#### Entries provided
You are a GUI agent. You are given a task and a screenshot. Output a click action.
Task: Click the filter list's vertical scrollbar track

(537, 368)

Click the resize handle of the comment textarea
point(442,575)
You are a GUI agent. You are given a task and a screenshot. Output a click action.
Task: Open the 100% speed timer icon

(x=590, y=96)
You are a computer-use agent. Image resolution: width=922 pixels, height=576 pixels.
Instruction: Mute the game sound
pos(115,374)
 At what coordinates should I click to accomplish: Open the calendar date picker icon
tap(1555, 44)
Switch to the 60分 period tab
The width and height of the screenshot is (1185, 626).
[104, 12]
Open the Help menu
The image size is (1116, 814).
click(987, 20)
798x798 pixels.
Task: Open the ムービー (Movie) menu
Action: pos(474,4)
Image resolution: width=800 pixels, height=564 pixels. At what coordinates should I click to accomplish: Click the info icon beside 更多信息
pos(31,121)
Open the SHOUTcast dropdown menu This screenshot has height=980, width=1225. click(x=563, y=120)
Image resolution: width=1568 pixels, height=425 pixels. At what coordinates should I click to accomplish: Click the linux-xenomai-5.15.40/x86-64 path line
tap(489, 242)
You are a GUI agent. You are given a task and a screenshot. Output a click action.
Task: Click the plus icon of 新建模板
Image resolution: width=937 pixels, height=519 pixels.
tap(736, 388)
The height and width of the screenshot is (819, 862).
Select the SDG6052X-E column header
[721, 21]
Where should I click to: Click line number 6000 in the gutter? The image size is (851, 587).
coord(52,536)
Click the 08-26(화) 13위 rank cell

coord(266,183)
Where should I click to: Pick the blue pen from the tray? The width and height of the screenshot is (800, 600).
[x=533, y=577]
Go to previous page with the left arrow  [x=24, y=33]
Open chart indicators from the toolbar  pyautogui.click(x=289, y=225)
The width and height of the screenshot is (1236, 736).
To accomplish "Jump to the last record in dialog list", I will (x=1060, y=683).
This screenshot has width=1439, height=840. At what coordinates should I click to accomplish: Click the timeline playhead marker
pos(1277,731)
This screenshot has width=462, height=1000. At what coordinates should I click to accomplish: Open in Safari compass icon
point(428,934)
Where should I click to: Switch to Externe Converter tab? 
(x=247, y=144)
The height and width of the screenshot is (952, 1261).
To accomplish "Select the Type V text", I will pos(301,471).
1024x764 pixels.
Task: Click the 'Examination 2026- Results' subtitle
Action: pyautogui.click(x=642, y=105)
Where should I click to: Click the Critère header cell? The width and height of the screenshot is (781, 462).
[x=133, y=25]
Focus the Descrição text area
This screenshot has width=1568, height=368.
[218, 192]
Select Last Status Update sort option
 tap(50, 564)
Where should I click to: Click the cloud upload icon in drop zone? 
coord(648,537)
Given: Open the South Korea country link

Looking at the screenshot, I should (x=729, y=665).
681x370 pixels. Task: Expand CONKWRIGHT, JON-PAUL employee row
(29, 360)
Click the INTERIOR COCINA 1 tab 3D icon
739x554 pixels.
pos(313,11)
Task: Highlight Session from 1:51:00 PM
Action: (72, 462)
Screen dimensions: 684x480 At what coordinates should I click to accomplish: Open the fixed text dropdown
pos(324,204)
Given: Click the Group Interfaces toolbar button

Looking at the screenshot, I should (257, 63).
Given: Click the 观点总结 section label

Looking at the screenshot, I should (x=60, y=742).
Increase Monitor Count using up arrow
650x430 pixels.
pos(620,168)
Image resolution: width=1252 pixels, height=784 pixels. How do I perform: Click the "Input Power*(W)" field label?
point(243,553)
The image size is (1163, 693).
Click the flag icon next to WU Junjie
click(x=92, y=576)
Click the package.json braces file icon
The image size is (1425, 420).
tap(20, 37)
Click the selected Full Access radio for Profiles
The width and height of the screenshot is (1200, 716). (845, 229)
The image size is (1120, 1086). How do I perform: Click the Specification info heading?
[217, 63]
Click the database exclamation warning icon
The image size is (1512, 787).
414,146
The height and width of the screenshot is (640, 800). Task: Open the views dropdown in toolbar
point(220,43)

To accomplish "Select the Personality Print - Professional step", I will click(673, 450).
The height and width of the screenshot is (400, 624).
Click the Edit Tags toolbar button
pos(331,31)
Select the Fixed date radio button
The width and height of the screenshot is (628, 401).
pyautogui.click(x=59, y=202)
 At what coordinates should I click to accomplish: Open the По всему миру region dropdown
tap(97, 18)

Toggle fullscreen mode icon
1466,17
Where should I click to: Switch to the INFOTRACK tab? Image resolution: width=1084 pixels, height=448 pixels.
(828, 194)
########
What is needed: Repeat the listing above in full.

Solution to this exercise:
You are a GUI agent. You are given a task and a screenshot. Output a click action.
Task: Click the filter list's vertical scrollbar track

(537, 368)

Click the resize handle of the comment textarea
point(442,575)
You are a GUI agent. You are given a task and a screenshot. Output a click action.
Task: Open the 100% speed timer icon

(x=590, y=96)
You are a computer-use agent. Image resolution: width=922 pixels, height=576 pixels.
Instruction: Mute the game sound
pos(115,374)
 At what coordinates should I click to accomplish: Open the calendar date picker icon
tap(1555, 44)
Switch to the 60分 period tab
The width and height of the screenshot is (1185, 626).
[104, 12]
Open the Help menu
The image size is (1116, 814).
click(987, 20)
798x798 pixels.
Task: Open the ムービー (Movie) menu
Action: pos(474,4)
Image resolution: width=800 pixels, height=564 pixels. At what coordinates should I click to accomplish: Click the info icon beside 更多信息
pos(31,121)
Open the SHOUTcast dropdown menu This screenshot has height=980, width=1225. click(x=563, y=120)
Image resolution: width=1568 pixels, height=425 pixels. At what coordinates should I click to accomplish: Click the linux-xenomai-5.15.40/x86-64 path line
tap(489, 242)
You are a GUI agent. You are given a task and a screenshot. Output a click action.
Task: Click the plus icon of 新建模板
Image resolution: width=937 pixels, height=519 pixels.
tap(736, 388)
The height and width of the screenshot is (819, 862).
Select the SDG6052X-E column header
[721, 21]
Where should I click to: Click line number 6000 in the gutter? The image size is (851, 587).
coord(52,536)
Click the 08-26(화) 13위 rank cell

coord(266,183)
Where should I click to: Pick the blue pen from the tray? The width and height of the screenshot is (800, 600).
[x=533, y=577]
Go to previous page with the left arrow  [x=24, y=33]
Open chart indicators from the toolbar  pyautogui.click(x=289, y=225)
The width and height of the screenshot is (1236, 736).
To accomplish "Jump to the last record in dialog list", I will (x=1060, y=683).
This screenshot has width=1439, height=840. At what coordinates should I click to accomplish: Click the timeline playhead marker
pos(1277,731)
This screenshot has width=462, height=1000. At what coordinates should I click to accomplish: Open in Safari compass icon
point(428,934)
Where should I click to: Switch to Externe Converter tab? 
(x=247, y=144)
The height and width of the screenshot is (952, 1261).
To accomplish "Select the Type V text", I will pos(301,471).
1024x764 pixels.
Task: Click the 'Examination 2026- Results' subtitle
Action: pyautogui.click(x=642, y=105)
Where should I click to: Click the Critère header cell? The width and height of the screenshot is (781, 462).
[x=133, y=25]
Focus the Descrição text area
This screenshot has width=1568, height=368.
[218, 192]
Select Last Status Update sort option
 tap(50, 564)
Where should I click to: Click the cloud upload icon in drop zone? 
coord(648,537)
Given: Open the South Korea country link

Looking at the screenshot, I should (x=729, y=665).
681x370 pixels. Task: Expand CONKWRIGHT, JON-PAUL employee row
(29, 360)
Click the INTERIOR COCINA 1 tab 3D icon
739x554 pixels.
pos(313,11)
Task: Highlight Session from 1:51:00 PM
Action: (72, 462)
Screen dimensions: 684x480 At what coordinates should I click to accomplish: Open the fixed text dropdown
pos(324,204)
Given: Click the Group Interfaces toolbar button

Looking at the screenshot, I should (257, 63).
Given: Click the 观点总结 section label

Looking at the screenshot, I should (x=60, y=742).
Increase Monitor Count using up arrow
650x430 pixels.
pos(620,168)
Image resolution: width=1252 pixels, height=784 pixels. How do I perform: Click the "Input Power*(W)" field label?
point(243,553)
The image size is (1163, 693).
Click the flag icon next to WU Junjie
click(x=92, y=576)
Click the package.json braces file icon
The image size is (1425, 420).
tap(20, 37)
Click the selected Full Access radio for Profiles
The width and height of the screenshot is (1200, 716). (845, 229)
The image size is (1120, 1086). How do I perform: Click the Specification info heading?
[217, 63]
Click the database exclamation warning icon
The image size is (1512, 787).
414,146
The height and width of the screenshot is (640, 800). Task: Open the views dropdown in toolbar
point(220,43)

To accomplish "Select the Personality Print - Professional step", I will click(673, 450).
The height and width of the screenshot is (400, 624).
Click the Edit Tags toolbar button
pos(331,31)
Select the Fixed date radio button
The width and height of the screenshot is (628, 401).
pyautogui.click(x=59, y=202)
 At what coordinates should I click to accomplish: Open the По всему миру region dropdown
tap(97, 18)

Toggle fullscreen mode icon
1466,17
Where should I click to: Switch to the INFOTRACK tab? Image resolution: width=1084 pixels, height=448 pixels.
(828, 194)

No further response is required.